Michael Landy – Break Down

Artist Michael Landy made an inventory of everything he owned: every item of furniture, every book, every piece of clothing, every cat toy… The list took three years to complete and contained 7,227 items. Then, with the help of a large machine and an overall-clad team of operatives, he set about destroying it all. After two weeks nothing but shredded material remained.

Break Down was presented in one of the the former C&A stores on Oxford Street in London. Landy’s deconstruction-line was displayed for a fourteen day period one of the UK’s most iconic shopping streets, a stone’s throw from Selfrisges. Landy described Break Down as a Scalextric version of the material reclamation facilities in which goods that have value are reclaimed from the waste chain. Circulating on a roller conveyer, the stuff of Landy’s life was classified into ten different categories – Artworks, Clothing, Equipment, Furniture, Kitchen, Leisure, Motor Vehicle, Perishables, Reading Material and Studio Material. It was then systematically smashed, pulped, granulated – whatever it took to destroy it entirely.

Landy proposed his project to Artangel via The Times/Artangel Open, conceived to give artists an opportunity to realise unusually ambitious projects. This was the first time the organisation opened the doors for proposals from artists, rather than inviting them individually. From some seven-hundred proposals, Break Down was selected by a panel comprising Brian Eno, Rachel Whiteread, Richard Cork and Artangel Co-Directors James Lingwood and Michael Morris. The other selected project, also staged in 2001, was The Battle of Orgreave by Jeremy Deller.

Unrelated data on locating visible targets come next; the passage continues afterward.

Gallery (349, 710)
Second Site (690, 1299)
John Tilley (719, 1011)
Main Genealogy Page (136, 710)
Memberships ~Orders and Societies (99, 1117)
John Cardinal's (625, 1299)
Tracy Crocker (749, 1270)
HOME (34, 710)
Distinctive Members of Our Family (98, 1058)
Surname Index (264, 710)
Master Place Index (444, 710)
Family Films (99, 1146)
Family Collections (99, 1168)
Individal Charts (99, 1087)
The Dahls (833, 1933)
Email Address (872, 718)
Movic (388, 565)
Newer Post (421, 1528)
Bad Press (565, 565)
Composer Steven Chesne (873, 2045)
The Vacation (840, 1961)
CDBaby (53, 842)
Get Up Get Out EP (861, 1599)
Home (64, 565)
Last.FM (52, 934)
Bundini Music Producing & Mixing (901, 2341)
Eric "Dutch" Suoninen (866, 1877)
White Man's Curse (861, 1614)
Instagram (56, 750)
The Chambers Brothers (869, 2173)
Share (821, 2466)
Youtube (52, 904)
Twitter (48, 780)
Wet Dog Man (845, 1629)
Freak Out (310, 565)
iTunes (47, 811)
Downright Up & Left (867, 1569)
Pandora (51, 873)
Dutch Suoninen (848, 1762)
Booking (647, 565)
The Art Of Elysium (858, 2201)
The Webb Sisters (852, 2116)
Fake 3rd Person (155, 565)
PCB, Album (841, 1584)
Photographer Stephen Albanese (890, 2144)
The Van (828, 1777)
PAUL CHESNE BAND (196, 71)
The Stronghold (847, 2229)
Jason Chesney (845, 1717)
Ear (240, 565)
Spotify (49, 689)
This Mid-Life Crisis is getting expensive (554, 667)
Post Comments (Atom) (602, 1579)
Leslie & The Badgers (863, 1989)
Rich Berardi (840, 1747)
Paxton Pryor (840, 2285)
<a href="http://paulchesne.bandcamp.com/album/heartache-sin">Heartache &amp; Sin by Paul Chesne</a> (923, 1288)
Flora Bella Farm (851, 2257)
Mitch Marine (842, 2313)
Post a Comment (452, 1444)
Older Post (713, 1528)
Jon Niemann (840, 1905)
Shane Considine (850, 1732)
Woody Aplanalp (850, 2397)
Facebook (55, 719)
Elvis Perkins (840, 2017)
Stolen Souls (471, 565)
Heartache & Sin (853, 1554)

The accompanying publications was part manual, part inventory and part research file. I remember inviting Michael to the office for one of the first proper meetings about the publication, as asking him “simply bring all the stuff you think is relevant.” In he came with a big box, that included exactly that: stuff. A lot of it. Press clippings, books, photographs, research material. In the end the publication took on the format of a ring-binder, not that dissimilar from some of the recycling plant manuals also in that box. It included a substantial extract from the list of Landy’s possessions plus drawings, photographs, a collage of research materials (in essence the content of the box laid out flat), a description of a test with the dismantling of a small sound system, a section of photographs from the actual installation  and an interview with Julian Stallabrass. Subsequently, the full inventory was published by Ridinghouse in a stand-alone book, simply titled Break Down Inventory. The design of Break Down was by Mark Diaper.